(29.Juli 2014) Was sie und ich für diesen Artikel getan haben, ist Kinderkram, im Vergleich zu dem, was Geheimdienste tun könnten. Wir konzentrierten uns vor allem auf die Metadaten, die wir mit gängiger Software analysierten. Wir verzichteten auf zusätzliche Recherchen, mit Ausnahme des geleakten Datensatzes von Adobe.

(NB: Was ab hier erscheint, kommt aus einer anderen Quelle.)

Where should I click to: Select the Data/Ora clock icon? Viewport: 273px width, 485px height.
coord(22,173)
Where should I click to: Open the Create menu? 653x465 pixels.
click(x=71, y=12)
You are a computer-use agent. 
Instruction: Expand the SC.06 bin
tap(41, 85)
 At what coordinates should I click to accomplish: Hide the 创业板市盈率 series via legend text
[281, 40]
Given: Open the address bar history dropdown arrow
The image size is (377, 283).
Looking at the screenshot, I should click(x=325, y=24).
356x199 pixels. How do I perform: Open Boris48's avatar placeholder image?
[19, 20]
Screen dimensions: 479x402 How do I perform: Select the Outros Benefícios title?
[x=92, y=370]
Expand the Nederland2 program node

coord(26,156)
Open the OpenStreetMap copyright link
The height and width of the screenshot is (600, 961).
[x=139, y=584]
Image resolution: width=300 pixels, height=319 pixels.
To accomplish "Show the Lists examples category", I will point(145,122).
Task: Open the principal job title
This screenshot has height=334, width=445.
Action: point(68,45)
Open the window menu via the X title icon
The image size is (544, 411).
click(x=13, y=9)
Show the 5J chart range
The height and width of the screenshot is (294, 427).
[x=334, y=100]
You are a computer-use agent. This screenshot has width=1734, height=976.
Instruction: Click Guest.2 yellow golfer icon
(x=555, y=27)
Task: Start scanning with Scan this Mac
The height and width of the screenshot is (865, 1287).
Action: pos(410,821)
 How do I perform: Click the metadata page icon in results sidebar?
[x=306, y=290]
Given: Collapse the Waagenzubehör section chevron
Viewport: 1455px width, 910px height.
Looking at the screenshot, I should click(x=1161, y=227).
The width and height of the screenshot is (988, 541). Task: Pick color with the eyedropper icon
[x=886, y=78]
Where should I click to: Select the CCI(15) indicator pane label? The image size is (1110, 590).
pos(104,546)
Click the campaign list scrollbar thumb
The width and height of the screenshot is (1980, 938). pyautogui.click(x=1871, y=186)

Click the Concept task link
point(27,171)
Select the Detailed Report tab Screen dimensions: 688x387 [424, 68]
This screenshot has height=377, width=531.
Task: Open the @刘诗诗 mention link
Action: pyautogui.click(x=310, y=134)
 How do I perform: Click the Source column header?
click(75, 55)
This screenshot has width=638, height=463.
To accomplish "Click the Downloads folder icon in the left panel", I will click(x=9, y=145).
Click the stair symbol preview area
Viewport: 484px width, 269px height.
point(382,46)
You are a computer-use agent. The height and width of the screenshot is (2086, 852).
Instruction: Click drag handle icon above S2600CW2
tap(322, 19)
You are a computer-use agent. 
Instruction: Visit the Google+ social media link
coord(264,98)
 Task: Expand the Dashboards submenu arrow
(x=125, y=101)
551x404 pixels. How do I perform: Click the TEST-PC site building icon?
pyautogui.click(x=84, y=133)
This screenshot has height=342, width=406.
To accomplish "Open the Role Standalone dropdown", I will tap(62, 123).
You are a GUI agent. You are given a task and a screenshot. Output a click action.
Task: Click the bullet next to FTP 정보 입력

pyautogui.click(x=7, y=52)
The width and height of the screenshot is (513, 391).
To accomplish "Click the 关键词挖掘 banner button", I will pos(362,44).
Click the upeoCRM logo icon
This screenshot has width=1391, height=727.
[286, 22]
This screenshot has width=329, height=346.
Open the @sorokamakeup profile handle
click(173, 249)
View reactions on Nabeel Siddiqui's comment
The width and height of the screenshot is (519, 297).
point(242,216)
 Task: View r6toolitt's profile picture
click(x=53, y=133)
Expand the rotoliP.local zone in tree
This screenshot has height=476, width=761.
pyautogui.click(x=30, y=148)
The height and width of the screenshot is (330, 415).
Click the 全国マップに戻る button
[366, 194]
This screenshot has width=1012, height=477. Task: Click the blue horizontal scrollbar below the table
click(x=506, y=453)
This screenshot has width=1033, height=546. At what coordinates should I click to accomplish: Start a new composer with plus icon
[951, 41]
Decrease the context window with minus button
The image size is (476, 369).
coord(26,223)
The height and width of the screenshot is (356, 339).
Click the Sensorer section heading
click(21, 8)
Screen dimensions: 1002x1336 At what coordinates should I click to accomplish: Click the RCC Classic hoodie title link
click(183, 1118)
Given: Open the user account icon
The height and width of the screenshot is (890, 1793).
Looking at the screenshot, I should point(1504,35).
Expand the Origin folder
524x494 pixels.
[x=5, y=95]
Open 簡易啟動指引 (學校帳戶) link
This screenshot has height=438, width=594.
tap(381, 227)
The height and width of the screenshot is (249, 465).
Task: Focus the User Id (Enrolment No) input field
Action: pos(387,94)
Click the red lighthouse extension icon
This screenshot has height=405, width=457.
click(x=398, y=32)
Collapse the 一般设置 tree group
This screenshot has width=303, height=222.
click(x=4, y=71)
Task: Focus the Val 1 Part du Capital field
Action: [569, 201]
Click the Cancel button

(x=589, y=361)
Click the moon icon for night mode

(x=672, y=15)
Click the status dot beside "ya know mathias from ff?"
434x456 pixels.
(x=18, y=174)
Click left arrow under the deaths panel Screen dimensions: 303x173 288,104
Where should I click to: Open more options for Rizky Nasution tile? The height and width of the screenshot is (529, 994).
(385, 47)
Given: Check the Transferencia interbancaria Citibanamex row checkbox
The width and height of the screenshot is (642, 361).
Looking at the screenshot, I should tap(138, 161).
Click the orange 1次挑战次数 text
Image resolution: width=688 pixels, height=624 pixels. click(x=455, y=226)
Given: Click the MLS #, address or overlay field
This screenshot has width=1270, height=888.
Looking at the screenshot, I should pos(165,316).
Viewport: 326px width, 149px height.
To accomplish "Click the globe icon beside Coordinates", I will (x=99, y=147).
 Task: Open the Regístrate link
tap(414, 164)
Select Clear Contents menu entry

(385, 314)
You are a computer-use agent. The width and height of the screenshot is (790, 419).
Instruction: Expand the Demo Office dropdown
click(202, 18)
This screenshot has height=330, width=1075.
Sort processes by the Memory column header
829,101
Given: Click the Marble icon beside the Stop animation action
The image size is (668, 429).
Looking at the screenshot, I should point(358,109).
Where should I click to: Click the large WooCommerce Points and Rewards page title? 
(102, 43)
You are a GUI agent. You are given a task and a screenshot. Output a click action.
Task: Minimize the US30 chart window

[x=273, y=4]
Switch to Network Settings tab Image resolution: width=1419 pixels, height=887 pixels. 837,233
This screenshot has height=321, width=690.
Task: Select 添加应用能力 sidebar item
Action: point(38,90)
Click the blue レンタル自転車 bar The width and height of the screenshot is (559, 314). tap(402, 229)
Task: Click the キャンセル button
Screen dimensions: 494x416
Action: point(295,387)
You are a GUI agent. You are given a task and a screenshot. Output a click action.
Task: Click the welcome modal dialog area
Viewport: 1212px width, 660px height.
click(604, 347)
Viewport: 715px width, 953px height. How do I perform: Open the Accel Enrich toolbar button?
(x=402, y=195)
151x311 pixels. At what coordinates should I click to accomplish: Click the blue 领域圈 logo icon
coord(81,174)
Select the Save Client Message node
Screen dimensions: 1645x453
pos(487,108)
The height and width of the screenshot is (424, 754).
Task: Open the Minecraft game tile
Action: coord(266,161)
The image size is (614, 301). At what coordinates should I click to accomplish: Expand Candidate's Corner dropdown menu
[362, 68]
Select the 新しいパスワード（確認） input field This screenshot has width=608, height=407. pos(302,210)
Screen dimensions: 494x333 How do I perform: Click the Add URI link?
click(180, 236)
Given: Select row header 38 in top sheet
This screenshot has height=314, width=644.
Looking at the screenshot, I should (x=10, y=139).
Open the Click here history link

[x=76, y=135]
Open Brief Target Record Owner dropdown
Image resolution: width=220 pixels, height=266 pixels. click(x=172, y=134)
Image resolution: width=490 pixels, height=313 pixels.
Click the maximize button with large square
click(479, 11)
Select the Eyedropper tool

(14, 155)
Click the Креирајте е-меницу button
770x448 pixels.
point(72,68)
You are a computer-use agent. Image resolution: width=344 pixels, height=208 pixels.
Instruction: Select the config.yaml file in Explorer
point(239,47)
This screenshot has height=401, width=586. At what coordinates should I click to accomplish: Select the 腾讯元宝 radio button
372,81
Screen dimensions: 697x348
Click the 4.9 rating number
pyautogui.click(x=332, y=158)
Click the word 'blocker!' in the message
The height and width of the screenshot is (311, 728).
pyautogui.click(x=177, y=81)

Außerdem war dieses Experiment auf eine Woche beschränkt. Einem Geheimdienst stehen Metadaten über viel mehr Menschen, über einen viel längeren Zeitraum, und dazu viel ausgefeilteren Analyse-Tools zur Verfügung. Internetanbieter und Telekommunikationsunternehmen sind in den Niederlanden gesetzlich verpflichtet, Metadaten für mindestens sechs Monate zu speichern. Polizei und Geheimdienste haben keine Schwierigkeiten, diese Art von Daten anzufordern und zu erhalten.
Also das nächste Mal, wenn du einen Minister, Sicherheitsexperten oder Informationsbeauftragten sagen hörst: „Oh, aber das ist nur Metadaten,„ denke an Ton Siedsma – den Typ, über den du so viel weißt, weil er nur eine Woche an Metadaten mit uns geteilt hat.